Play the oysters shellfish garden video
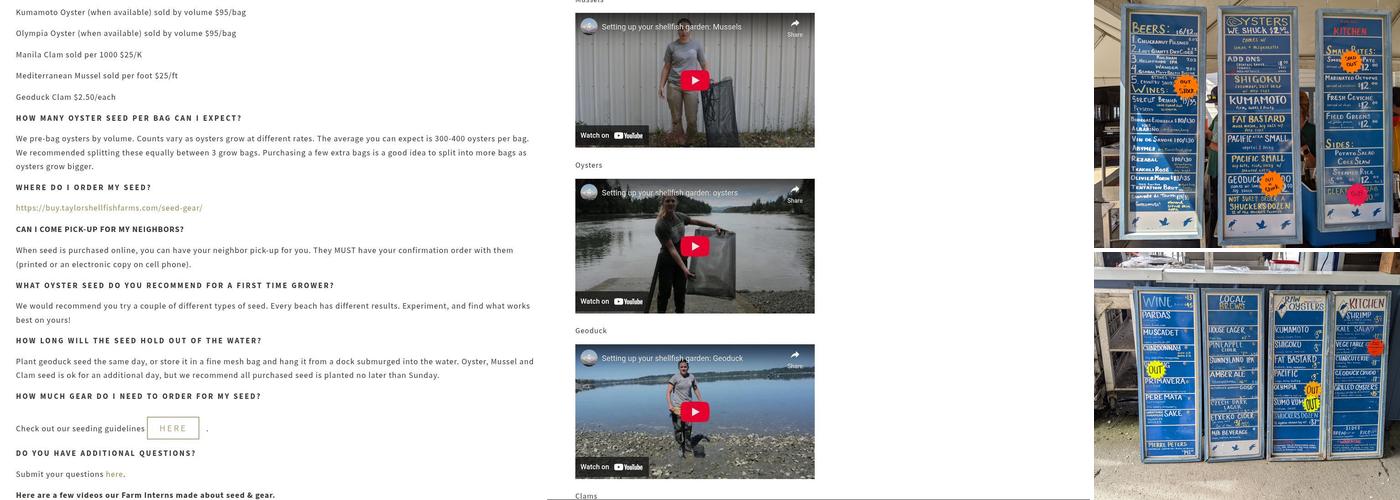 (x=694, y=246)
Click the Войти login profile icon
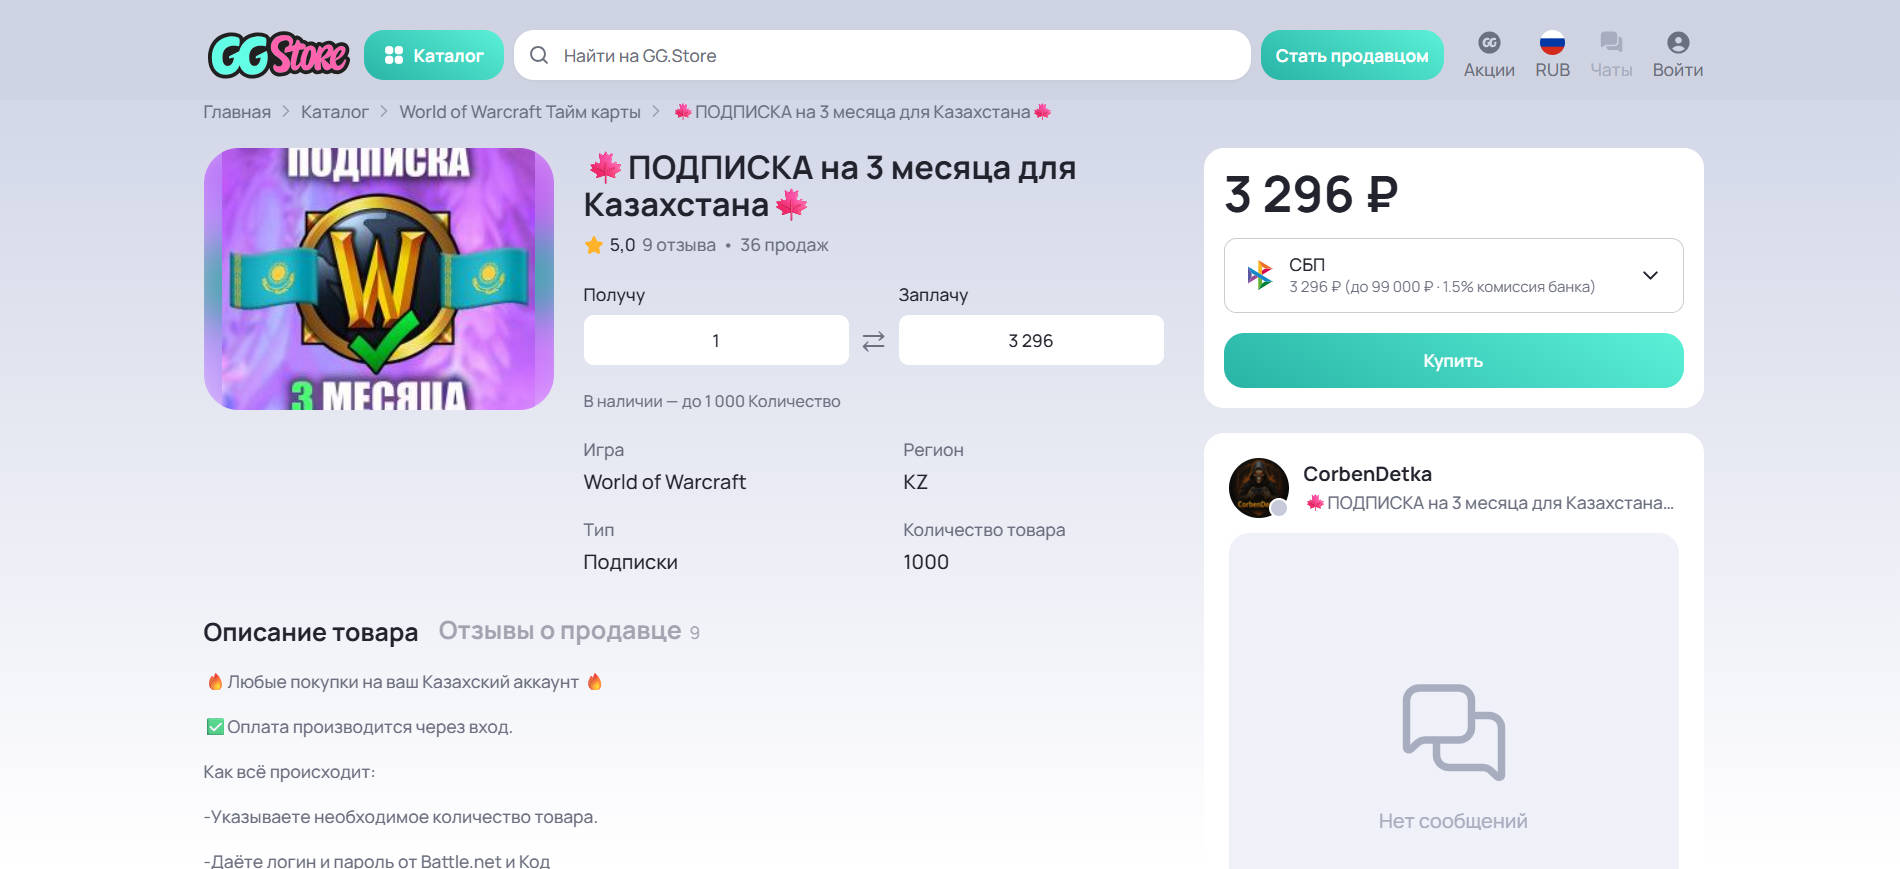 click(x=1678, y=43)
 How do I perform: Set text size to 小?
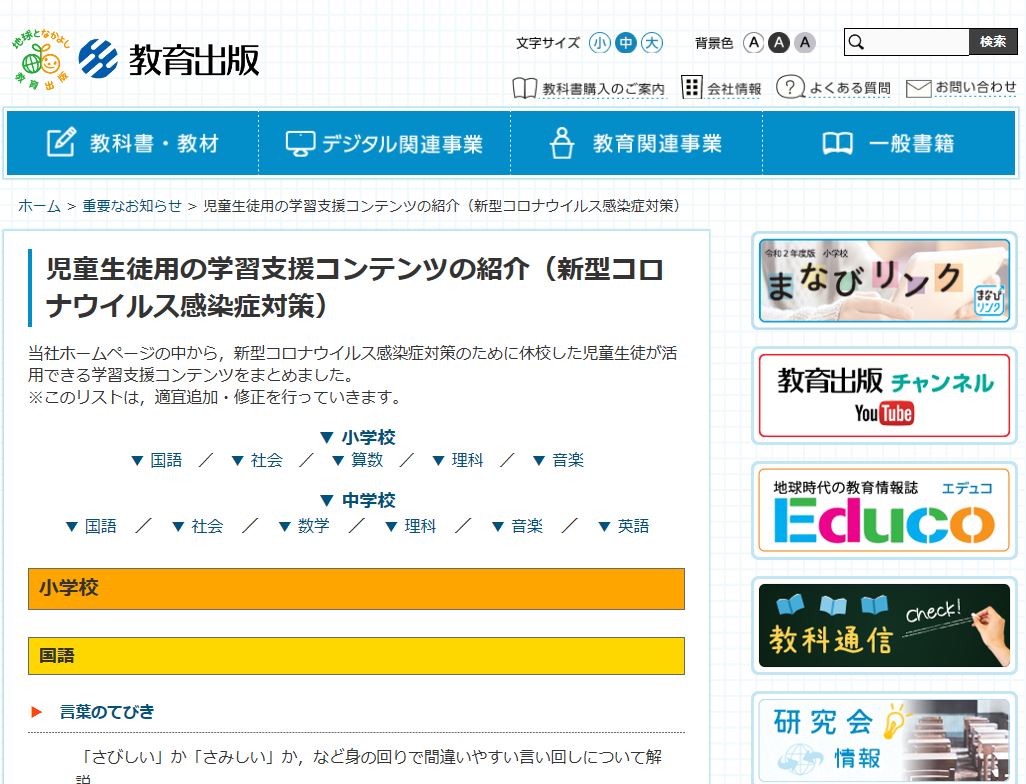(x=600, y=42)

______________________________

WHAT TO DO: Rewrite every line of the listing above, including the requests, scaling each coordinate in the answers by 0.35 and rounding it to a whole number, with halves rounded up. Omit the pictures from your answer.

RESULT OF THIS TASK:
Play the oysters shellfish garden video
 (x=243, y=86)
Click the Войти login profile icon
 click(x=587, y=15)
 How do I perform: Set text size to 小?
(x=210, y=15)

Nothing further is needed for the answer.